Dr. Tim Church, MPH, PhD, professor of preventive medicine at Pennington Biomedical Research Center at Louisiana State University says: “I believe resistance training and aerobic exercise work at different mechanisms at the muscular cellular level, like taking two different medications.”

Bennie adds: “There is some clinical evidence that doing both muscle-strengthening and aerobic exercise may result in an increased muscle mass, which leads to increased metabolic rate and/or total energy expenditure.”

Extra health benefits

The combination of aerobic exercise and muscle-strengthening exercise helped people with diabetes improve their blood sugar levels as shown by another study from 2010 found.

People who walked on a treadmill for roughly 110 minutes each week and did muscle-strengthening exercises with weights twice a week for about 15 minutes each were able to lose about 3.7 pounds and lower their A1C numbers (which measures someone’s average blood sugar levels over the previous 3-month period) by 0.3 to 0.4 over a 9-month period. When people only did one type of exercise (aerobic or muscle-strengthening), the impact on A1C wasn’t as great.

In addition, Bennie says: “clinical exercise studies have identified that, compared with one mode alone, combining aerobic or muscle-strengthening exercise has unique cardiometabolic health benefits,”. “These include more favorable associations with cholesterol and insulin levels.”

Include strength training in your routine

It’s helpful to focus on several (but not all) muscle groups during each session — such as the arms, legs, chest, shoulders, back and trunk although there’s no set length of time that’s ideal for muscle-strengthening exercises.
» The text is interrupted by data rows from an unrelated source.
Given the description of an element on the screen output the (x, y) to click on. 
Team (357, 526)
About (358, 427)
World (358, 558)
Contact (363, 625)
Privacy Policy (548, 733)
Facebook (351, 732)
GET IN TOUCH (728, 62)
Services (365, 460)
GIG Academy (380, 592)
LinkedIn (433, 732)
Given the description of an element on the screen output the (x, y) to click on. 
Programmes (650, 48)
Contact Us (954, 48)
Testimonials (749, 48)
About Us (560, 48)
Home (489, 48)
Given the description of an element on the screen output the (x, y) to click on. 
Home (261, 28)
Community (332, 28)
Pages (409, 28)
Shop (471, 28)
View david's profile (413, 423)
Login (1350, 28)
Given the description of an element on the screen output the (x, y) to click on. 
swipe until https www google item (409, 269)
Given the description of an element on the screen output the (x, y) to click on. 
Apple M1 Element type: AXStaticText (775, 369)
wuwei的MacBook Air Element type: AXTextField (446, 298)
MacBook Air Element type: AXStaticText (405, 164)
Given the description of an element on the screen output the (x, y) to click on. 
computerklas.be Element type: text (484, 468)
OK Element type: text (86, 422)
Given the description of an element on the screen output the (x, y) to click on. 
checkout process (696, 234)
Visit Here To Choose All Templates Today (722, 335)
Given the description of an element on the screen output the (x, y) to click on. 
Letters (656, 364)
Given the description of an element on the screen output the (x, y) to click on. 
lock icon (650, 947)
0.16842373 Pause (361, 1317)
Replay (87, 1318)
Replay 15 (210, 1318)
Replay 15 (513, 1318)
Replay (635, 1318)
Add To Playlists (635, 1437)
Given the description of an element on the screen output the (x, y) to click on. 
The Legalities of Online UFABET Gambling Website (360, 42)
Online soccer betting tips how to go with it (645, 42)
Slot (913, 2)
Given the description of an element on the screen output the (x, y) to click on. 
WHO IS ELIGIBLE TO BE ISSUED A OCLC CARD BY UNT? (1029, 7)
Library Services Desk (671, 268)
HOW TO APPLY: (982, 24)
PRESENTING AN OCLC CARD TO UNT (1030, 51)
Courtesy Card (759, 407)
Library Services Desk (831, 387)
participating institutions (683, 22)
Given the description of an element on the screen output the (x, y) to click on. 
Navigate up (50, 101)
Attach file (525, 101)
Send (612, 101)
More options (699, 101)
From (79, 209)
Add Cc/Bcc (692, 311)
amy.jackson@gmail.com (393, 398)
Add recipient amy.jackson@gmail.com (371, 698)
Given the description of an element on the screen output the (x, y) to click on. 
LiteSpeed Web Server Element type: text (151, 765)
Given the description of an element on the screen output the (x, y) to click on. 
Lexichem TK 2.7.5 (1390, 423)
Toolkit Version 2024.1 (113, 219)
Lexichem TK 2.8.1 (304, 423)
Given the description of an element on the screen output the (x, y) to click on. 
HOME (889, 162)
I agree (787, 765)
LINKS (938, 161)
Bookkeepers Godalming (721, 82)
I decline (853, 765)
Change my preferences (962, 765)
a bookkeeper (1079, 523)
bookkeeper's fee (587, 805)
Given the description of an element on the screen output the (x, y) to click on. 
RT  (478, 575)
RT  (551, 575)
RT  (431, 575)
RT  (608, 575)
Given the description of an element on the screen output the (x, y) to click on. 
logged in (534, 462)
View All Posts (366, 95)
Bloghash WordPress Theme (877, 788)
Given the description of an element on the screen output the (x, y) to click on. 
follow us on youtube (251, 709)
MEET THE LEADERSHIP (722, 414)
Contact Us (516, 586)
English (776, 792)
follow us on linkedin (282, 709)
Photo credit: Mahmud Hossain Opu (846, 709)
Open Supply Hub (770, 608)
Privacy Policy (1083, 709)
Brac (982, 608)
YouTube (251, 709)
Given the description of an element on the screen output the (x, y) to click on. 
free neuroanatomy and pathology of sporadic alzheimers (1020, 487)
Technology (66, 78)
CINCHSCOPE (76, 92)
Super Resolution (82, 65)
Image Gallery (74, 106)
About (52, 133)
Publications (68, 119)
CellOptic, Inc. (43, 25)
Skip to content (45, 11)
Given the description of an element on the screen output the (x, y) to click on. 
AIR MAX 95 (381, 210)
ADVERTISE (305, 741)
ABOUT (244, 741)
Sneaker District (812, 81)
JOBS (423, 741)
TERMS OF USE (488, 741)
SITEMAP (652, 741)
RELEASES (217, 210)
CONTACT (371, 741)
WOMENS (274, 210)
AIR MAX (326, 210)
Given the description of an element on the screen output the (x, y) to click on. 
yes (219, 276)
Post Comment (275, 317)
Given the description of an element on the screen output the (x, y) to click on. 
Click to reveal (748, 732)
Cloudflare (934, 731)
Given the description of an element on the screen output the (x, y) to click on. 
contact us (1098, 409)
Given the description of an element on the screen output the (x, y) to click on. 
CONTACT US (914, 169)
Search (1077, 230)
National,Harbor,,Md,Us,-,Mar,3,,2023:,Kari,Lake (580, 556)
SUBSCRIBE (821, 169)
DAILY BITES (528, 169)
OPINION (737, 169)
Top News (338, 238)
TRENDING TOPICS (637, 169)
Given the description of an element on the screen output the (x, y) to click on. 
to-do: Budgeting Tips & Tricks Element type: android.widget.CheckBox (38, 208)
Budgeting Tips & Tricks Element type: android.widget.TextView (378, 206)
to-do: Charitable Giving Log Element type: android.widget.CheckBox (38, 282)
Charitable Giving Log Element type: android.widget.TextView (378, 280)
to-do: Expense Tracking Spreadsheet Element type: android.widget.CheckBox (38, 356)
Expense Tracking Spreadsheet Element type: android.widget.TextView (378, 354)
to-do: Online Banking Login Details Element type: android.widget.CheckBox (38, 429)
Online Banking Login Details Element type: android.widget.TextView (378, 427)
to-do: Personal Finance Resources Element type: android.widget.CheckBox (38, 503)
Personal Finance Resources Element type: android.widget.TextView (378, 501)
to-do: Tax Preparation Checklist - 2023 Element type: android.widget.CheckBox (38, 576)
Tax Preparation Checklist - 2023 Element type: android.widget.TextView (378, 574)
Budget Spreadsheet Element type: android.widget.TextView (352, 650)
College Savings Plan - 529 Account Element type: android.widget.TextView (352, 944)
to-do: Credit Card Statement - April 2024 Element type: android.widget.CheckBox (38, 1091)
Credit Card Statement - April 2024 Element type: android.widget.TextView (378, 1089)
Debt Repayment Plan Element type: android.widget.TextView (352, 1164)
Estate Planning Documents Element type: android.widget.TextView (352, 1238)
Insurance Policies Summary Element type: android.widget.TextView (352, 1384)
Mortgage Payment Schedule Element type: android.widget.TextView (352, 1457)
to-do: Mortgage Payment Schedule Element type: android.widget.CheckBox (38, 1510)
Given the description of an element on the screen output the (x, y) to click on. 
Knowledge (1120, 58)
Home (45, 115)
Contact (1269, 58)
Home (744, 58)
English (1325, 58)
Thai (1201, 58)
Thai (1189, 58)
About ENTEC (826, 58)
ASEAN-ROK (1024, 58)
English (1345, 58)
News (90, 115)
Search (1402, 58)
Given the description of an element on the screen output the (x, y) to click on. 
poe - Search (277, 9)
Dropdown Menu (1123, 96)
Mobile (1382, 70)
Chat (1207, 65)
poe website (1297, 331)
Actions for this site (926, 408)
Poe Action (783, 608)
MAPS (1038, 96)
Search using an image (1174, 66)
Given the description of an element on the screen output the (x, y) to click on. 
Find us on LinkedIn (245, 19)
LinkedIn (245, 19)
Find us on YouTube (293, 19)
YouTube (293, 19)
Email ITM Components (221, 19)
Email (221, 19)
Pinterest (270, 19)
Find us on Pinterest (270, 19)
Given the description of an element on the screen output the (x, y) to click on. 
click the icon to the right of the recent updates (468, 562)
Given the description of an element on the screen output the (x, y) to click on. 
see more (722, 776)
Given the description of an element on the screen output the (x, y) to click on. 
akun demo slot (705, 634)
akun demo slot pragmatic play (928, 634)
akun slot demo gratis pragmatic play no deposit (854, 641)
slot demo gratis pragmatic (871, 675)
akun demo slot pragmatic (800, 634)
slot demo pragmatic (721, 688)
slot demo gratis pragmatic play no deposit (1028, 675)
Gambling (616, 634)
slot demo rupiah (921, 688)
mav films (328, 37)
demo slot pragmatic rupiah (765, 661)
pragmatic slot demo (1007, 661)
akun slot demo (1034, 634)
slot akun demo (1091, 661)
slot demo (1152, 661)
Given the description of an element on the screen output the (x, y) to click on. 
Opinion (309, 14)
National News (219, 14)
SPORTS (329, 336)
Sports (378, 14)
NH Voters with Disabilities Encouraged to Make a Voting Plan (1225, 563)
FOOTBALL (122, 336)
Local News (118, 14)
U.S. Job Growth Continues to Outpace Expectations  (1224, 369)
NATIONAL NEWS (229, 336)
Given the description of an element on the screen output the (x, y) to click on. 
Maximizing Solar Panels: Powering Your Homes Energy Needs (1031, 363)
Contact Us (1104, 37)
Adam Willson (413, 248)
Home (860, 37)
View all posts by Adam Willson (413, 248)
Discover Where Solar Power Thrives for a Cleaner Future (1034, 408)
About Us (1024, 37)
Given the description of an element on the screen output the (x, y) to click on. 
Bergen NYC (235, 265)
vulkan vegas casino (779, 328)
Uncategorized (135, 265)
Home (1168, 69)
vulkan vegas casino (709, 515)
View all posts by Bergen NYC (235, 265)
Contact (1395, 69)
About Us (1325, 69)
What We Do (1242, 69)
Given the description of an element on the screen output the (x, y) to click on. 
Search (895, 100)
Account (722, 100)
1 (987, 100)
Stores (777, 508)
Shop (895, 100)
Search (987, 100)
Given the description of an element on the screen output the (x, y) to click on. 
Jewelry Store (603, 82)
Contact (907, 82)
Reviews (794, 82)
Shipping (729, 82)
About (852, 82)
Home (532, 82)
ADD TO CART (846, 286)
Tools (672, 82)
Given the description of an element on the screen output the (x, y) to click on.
This may take 15–20 minutes.

In Conclusion

Church says: You lose [about] 1% of strength/muscle mass per year from age 40–50 on. “Muscle and strength are critical to healthy aging. [So] everyone stands to benefit from weightlifting.”

In order to maintain a healthy weight, better control your blood-sugar levels and experience other positive health benefits add weight training to your exercise routine.

In order to see if the combination of walking and weightlifting is effective for weight loss we would need more studies on this particular matter.